WHAT YOU HAVE TO DO: Copy the listing below word for word, leaving out the pictures.

Raw records:
·····

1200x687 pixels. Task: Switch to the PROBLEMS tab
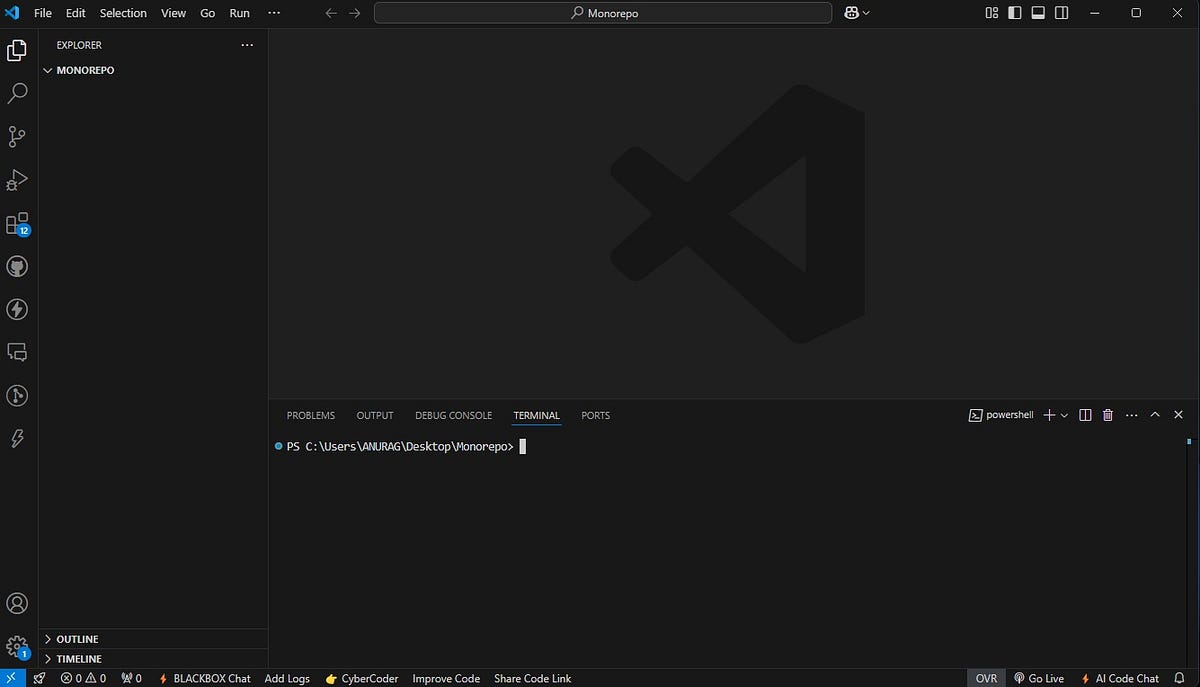310,415
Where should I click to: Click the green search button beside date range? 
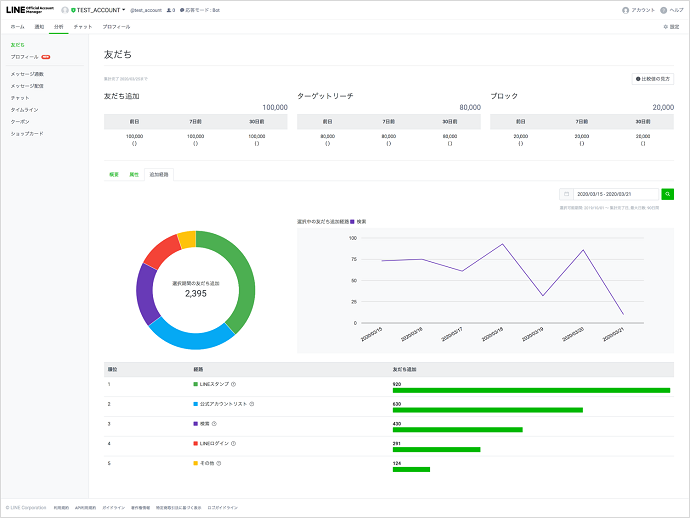(x=668, y=194)
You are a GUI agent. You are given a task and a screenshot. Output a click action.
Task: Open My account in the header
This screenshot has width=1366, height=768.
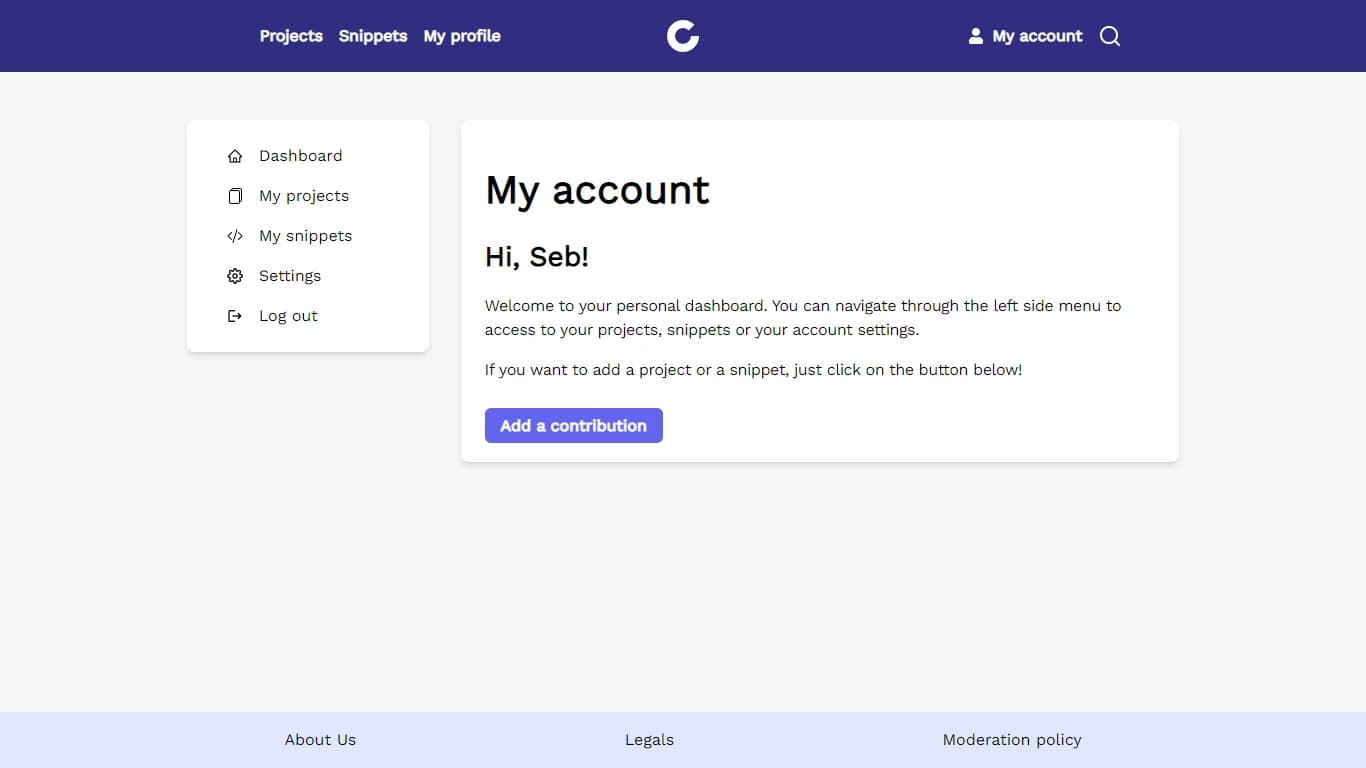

·····

RESULT:
1200x687 pixels. Task: Switch to the PROBLEMS tab
310,415
Where should I click to: Click the green search button beside date range? 
(x=668, y=194)
You are a GUI agent. You are given a task and a screenshot. Output a click action.
Task: Open My account in the header
This screenshot has width=1366, height=768.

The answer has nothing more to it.